Here's a nice overview of how touch events are modelled in mobile Safari on the iphone. Here's a student paper detailing some multi-touch code architectures and actual code too.
And here's a gesture recognition discussion thread featuring some of the above links and many more.
I have a GestureWorks license available to me if I need it but I haven't evaluated that yet because I have a little time to experiment and I'm really just curious about how it all works. I'm using Flash, and I'm successfully receiving TUIO messages using udp-flashlc-bridge and tuio-as3 with a LocalConnection. It's working nicely so far, and I already adapted Modest Maps to deal with rotations and got up and running quite quickly.
The reason I'm reaching for my blog for the first time in a while to ask if anyone reading has experience to share about developing software for this kind of platform? Specifically I'm wondering if anyone has hints about how to go from raw cursor information (potentially from several fingers on several hands) and turn that into meaningful motion? What I can do so far works really well with two fingers but I'm wondering where to go from here.

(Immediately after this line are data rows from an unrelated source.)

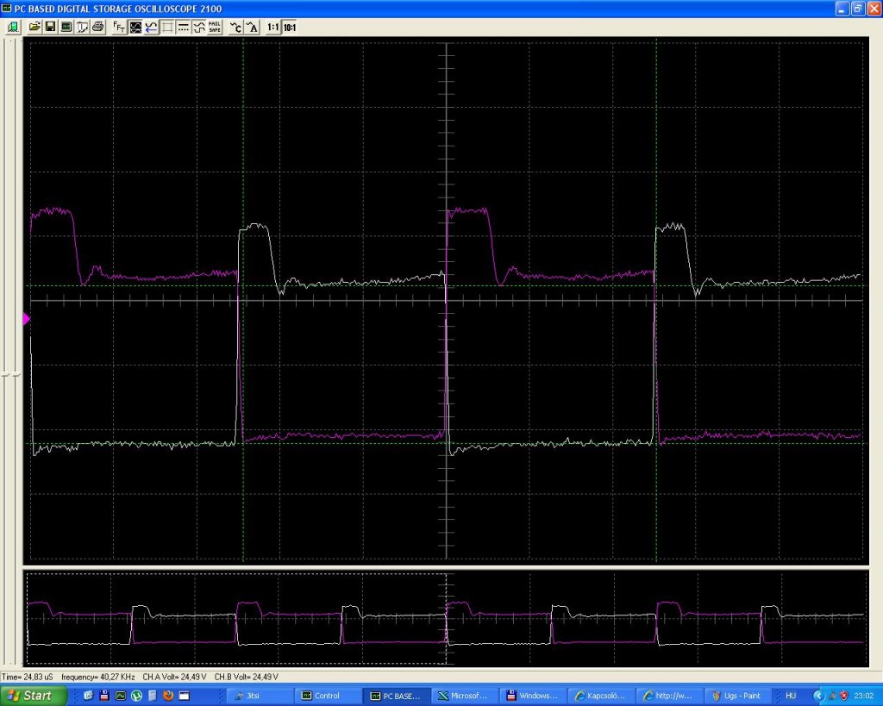
Task: Enable the FAIL SAFE mode button
Action: [x=215, y=27]
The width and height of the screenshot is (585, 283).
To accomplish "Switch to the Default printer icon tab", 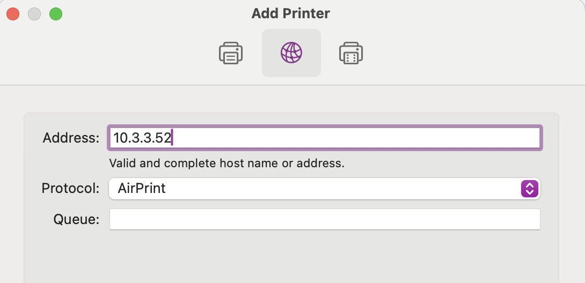I will point(231,53).
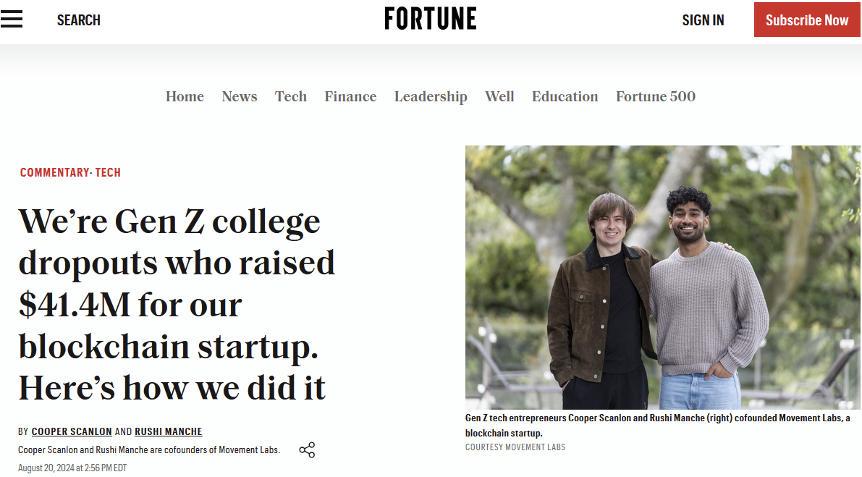The height and width of the screenshot is (477, 862).
Task: Go to the Education section
Action: point(565,97)
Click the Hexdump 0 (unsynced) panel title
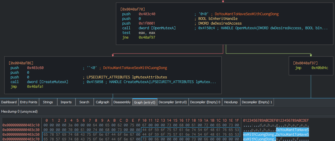 19,111
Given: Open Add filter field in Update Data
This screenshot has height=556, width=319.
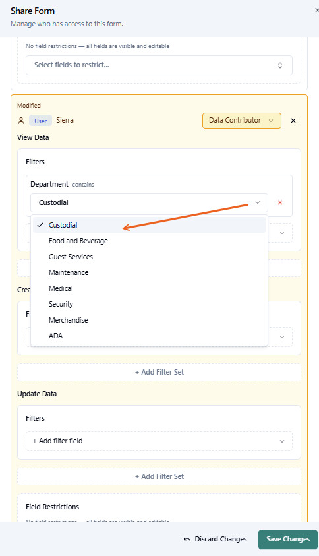Looking at the screenshot, I should coord(159,441).
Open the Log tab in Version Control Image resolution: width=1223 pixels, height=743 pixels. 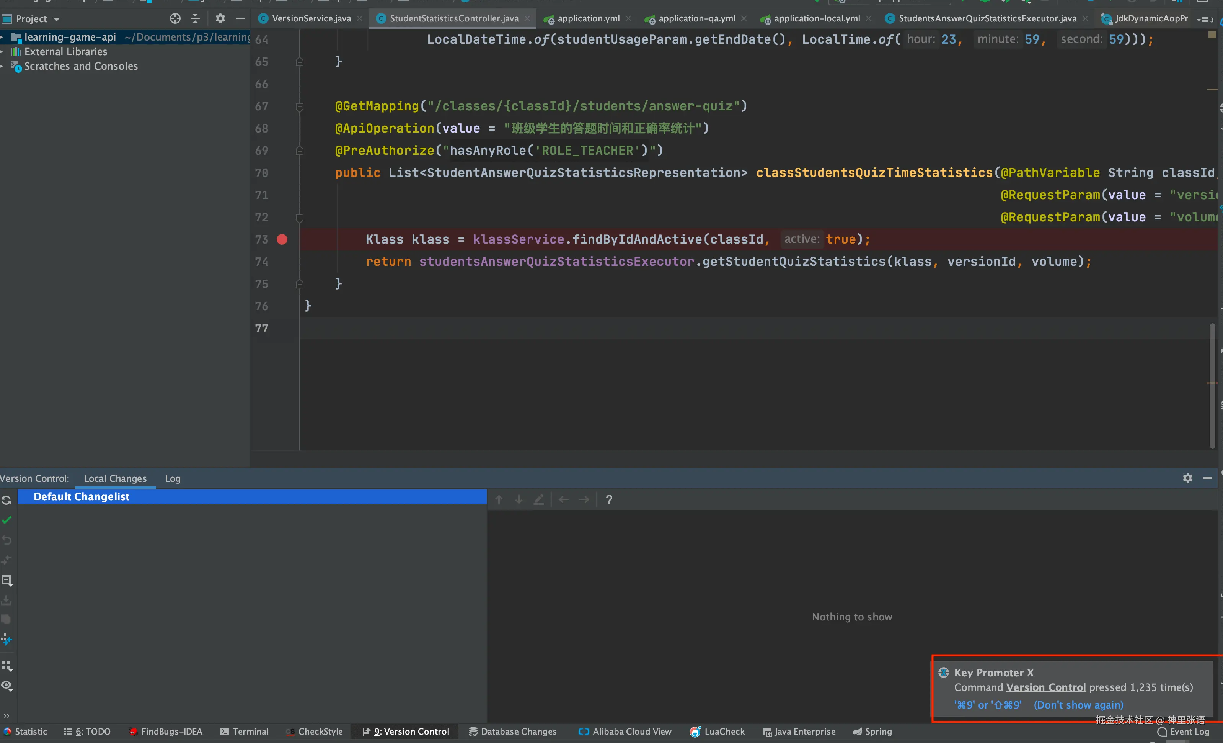173,478
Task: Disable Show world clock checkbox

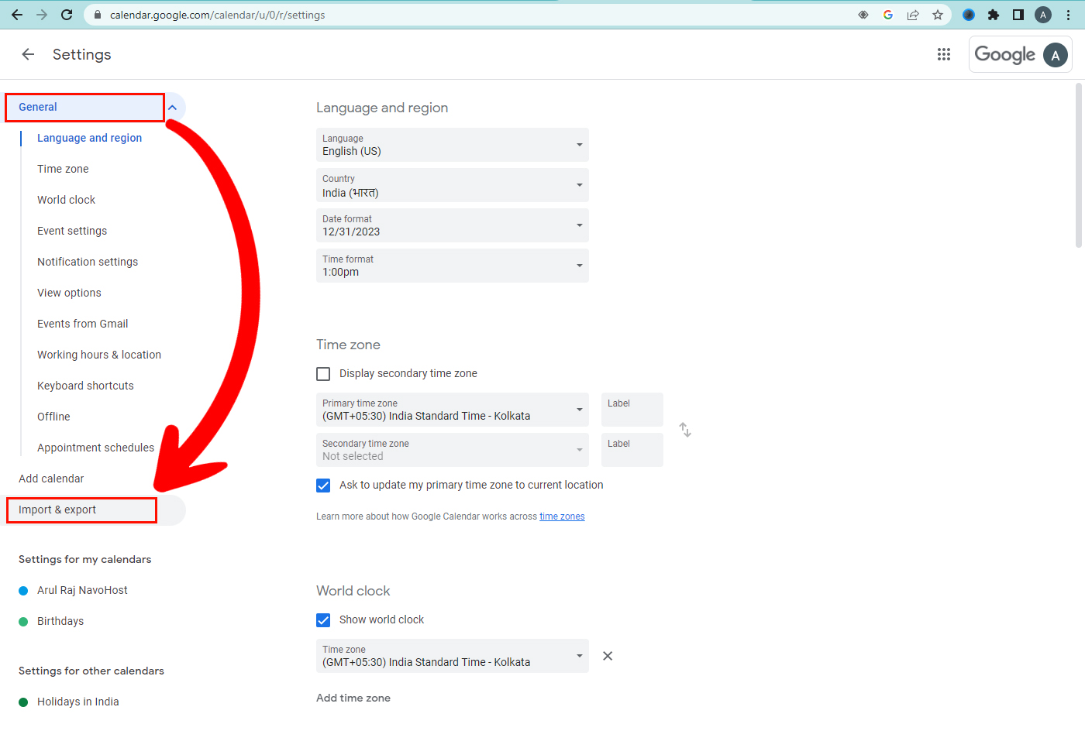Action: [323, 620]
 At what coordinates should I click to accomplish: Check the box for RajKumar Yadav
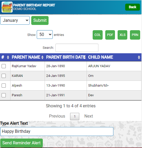click(4, 66)
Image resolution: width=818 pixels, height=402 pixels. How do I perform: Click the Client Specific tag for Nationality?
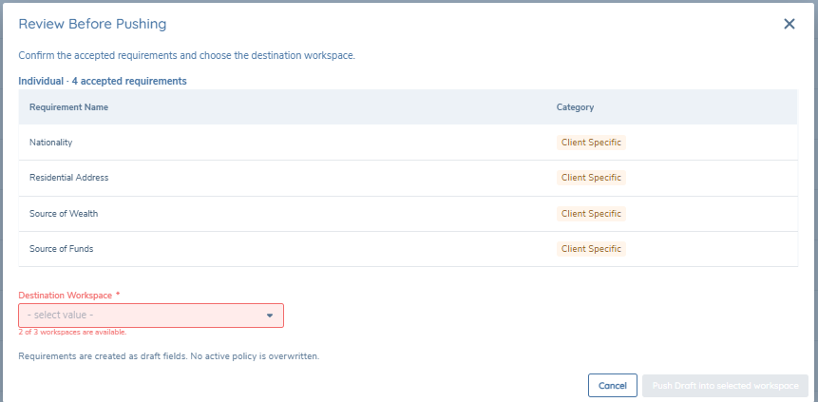click(x=591, y=143)
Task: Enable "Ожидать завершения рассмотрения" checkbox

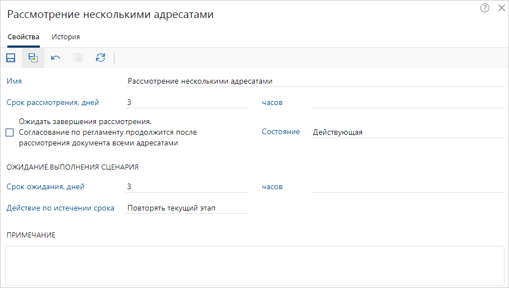Action: coord(10,132)
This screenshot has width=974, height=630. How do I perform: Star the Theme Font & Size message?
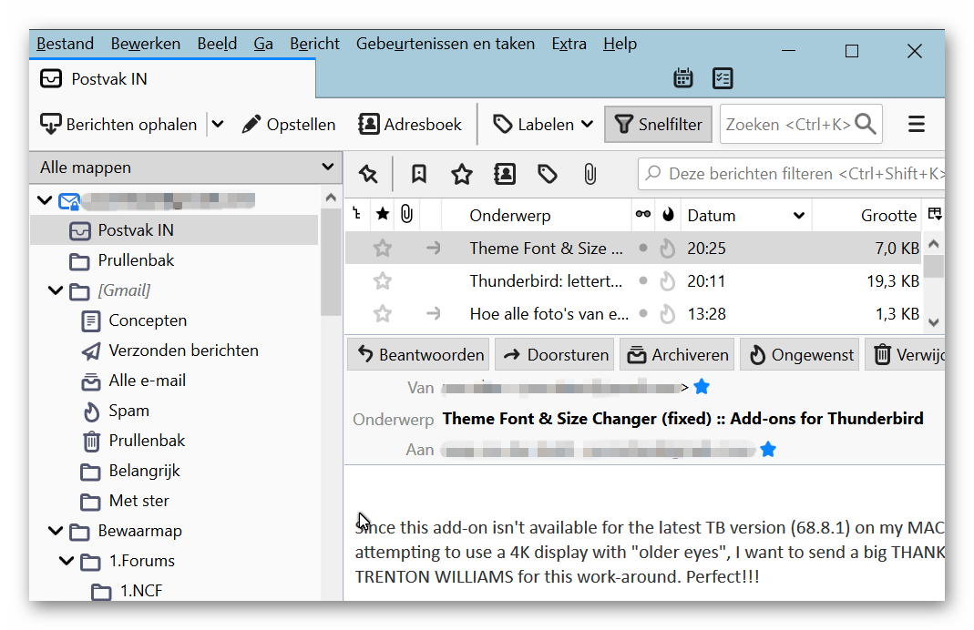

Some of the steps seem simple. For example, if a cursor appears and disappears in a short space of time and doesn't move very much, that's a tap event. If two cursors appear and disappear twice in the same place in a short space of time, that's a double-tap event. If a single finger cursor appears and moves, that's a drag. A fast drag could be interpreted as a swipe. You can code some momentum/physics in there to make it feel right. So far so good. This much is intuitive.
So then... there's the whole task of doing hit-tests on each interactive object on screen so that you don't combine cursors into gestures unless they're acting on the same thing. This is familiar territory for me. But where intuition breaks down for me is if two or more fingers appear and move in roughly the same direction - is that a drag gesture? But how do you define roughly, or should you also interpret it as scaling or rotation? And when do you decide to ignore the scaling?
And then, if several fingers are doing this, potentially in opposite directions, how do you boil that down into a gesture? Or if several people are all mashing the table at once, how do you filter out the noise? Can you? There are some juicy interaction design problems in here that I know I'm not the first person to think about by a long shot (hat tip, hat tip, hat tip, hat tip, hat tip, hat tip etc). But I don't see much discussion of the interpretation of raw touch information into gestures. If you know of good projects that have solved these problems before (in an open way) I'd love to hear about them!
One idea I've had is to use a clustering algorithm like k-means to get two groups of points, and filter out the outliers, and then continue to apply slightly naive two-finger algorithms to build rotation/scale/translate matrices. Are you an old school multi-touch/reactivision hacker? Have you built touch tables for a living? Does all of this sound familiar to you? Let me know your thoughts!